Sechs neue Hotels für Münster
Das „Atlantic“ wird das Flaggschiff

Münster -

Sechs neue Hotels entstehen in den kommenden Monaten in Münster: Das Flaggschiff wird das „Atlantic“ in Bahnhofsnähe sein. Schräg gegenüber werden ein „Novotel“ und ein Ibis-Budget gebaut. Doch damit nicht genug.

Samstag, 19.05.2018, 12:00 Uhr aktualisiert: 20.05.2018, 13:14 Uhr
Gleich sechs neue Hotels werden rund um Münsters Hauptbahnhof neu gebaut.
Gleich sechs neue Hotels werden rund um Münsters Hauptbahnhof neu gebaut. Foto: OpenStreetMap/Christ (Grafik)

Eines zeigt die aktuelle Fortschreibung der Tourismusstudie für Münster aus dem Jahr 2016 ganz deutlich: Es werden mehr und passende Hotelkapazitäten benötigt. Und zwar vor allem im mittleren Preissegment (zwei bis drei Sterne). Gerade mit Blick auf den Kongress-Standort Münster wünscht sich der Markt allerdings auch moderne Tagungseinrichtungen, sagt die Studie. Erwartungen und Potenzial seien hoch.

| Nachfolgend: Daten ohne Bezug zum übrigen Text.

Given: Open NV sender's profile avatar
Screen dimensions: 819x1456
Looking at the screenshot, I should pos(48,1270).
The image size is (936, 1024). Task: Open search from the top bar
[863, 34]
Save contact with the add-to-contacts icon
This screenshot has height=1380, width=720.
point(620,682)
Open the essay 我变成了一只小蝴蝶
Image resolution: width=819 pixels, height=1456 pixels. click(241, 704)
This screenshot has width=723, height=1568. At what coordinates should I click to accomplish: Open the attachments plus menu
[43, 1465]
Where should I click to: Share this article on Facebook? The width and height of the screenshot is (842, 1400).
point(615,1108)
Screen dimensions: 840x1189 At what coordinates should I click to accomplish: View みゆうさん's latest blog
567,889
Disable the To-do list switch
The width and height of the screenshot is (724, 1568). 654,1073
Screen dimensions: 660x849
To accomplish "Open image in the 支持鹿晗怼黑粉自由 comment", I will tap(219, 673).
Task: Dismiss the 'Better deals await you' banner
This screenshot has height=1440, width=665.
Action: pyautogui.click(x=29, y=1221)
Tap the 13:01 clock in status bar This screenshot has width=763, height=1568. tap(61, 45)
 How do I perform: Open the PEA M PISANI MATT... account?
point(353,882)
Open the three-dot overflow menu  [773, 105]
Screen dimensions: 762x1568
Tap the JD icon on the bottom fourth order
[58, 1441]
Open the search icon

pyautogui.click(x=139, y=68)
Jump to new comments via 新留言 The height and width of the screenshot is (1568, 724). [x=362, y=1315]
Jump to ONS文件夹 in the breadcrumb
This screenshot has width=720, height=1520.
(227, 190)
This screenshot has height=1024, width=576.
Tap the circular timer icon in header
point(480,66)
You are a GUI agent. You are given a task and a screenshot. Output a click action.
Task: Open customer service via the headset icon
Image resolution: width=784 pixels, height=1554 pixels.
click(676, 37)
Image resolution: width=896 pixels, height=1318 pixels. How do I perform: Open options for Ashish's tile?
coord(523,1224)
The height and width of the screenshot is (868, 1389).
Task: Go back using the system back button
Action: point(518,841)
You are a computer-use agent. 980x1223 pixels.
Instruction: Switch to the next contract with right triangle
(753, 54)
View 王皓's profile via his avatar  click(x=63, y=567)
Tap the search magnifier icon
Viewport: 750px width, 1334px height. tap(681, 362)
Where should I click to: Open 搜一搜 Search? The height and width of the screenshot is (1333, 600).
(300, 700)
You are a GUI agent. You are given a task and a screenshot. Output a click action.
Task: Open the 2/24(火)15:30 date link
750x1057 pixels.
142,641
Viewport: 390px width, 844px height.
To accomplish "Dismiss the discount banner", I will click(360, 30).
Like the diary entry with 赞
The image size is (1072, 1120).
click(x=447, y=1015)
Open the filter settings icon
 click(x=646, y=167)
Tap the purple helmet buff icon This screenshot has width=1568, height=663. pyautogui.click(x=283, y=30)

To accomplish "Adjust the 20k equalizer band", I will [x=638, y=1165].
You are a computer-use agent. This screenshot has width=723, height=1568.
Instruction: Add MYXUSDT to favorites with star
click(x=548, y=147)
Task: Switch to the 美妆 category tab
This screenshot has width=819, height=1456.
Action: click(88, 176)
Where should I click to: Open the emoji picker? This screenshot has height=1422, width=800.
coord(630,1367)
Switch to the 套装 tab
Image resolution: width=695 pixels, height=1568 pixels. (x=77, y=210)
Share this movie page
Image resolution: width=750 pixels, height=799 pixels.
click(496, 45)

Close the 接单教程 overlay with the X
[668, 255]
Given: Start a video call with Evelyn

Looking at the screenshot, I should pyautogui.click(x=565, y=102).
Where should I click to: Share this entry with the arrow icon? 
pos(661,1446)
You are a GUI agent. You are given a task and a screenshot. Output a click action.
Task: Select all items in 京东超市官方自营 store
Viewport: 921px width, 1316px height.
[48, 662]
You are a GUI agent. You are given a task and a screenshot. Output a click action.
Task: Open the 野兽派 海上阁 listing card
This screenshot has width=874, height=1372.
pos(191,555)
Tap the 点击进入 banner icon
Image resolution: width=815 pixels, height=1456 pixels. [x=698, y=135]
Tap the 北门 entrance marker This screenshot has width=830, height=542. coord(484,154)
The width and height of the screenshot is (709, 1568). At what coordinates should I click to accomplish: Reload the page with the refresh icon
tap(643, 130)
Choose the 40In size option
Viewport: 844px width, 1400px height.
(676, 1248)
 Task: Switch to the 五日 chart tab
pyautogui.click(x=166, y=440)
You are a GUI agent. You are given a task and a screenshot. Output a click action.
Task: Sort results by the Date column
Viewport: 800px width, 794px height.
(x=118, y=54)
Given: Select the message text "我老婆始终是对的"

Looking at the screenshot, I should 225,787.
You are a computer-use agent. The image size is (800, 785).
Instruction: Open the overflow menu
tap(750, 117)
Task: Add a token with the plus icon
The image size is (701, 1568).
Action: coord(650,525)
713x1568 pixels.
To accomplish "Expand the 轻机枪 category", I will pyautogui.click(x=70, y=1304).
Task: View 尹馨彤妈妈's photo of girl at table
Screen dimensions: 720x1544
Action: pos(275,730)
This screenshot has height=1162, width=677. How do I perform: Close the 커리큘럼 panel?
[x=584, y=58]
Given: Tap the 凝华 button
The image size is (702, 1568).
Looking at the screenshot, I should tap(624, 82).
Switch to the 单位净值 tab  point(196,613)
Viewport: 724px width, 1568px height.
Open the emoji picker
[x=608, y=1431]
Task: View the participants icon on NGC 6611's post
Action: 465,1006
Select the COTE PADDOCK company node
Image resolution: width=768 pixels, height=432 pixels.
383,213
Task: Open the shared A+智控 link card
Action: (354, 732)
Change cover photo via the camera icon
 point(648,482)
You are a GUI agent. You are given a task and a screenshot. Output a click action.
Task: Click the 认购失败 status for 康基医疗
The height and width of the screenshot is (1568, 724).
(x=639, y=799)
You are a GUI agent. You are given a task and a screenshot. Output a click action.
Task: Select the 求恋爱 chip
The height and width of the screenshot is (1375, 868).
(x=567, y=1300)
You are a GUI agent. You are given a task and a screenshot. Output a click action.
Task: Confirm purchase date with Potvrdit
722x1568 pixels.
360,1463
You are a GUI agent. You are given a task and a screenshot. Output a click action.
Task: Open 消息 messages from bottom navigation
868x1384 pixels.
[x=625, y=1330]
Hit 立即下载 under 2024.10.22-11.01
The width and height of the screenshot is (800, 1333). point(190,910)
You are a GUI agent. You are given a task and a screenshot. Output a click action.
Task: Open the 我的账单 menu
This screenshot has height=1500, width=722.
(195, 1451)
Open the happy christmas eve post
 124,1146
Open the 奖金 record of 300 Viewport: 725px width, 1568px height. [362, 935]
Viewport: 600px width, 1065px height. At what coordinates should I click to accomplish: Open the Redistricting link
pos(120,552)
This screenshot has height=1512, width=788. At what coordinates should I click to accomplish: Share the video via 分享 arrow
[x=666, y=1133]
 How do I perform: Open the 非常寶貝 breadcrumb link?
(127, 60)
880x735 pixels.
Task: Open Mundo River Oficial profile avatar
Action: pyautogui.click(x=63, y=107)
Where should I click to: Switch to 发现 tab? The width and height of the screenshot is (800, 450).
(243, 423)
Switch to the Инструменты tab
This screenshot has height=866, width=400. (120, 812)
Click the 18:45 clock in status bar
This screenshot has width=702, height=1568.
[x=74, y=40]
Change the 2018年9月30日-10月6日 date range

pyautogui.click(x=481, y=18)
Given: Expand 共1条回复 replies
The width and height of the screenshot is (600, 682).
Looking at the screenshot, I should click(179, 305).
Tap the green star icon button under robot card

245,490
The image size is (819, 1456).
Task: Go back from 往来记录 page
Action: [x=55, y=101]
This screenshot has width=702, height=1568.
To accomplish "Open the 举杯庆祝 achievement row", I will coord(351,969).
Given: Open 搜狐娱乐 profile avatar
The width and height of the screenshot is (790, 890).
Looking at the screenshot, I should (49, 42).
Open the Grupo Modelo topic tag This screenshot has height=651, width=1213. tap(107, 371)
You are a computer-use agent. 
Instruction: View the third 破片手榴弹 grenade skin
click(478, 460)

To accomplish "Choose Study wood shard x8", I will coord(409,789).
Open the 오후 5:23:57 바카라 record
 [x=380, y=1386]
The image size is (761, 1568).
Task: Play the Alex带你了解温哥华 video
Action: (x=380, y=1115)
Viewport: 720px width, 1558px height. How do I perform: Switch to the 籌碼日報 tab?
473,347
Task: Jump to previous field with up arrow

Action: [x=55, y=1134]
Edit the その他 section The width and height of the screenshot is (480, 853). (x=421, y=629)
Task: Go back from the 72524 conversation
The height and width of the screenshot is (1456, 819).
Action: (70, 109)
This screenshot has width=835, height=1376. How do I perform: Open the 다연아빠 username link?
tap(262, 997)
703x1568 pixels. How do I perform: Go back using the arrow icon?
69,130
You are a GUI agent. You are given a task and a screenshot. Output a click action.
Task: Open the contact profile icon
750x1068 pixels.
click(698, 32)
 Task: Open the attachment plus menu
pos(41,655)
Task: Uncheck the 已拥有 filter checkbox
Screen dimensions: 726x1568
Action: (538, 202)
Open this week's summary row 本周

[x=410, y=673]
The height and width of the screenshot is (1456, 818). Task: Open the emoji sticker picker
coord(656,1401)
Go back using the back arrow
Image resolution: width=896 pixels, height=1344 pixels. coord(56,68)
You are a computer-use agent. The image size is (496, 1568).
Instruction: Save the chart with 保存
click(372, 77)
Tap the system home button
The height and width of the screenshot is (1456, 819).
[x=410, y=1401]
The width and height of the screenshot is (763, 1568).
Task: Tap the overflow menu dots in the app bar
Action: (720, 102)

Sechs Hotels entstehen in den kommenden Monaten vor allem in Bahnhofsnähe, die sowohl Tagungs- und Businessgäste als auch Touristen ansprechen sollen. Allen voran das neue „Atlantic“ als Flaggschiff, das an der Engelstraße / Herwarthstraße gebaut wird. Noch fehlt die Statik, ist aus dem Stadthaus zu hören, weshalb die Verwaltung immer noch nicht die Baugenehmigung erteilt hat. „Wir erwarten sie innerhalb der nächsten Wochen“, sagt Holger Römer, Leiter der Unternehmenskommunikation der Zech-Gruppe, die der Bauherr ist.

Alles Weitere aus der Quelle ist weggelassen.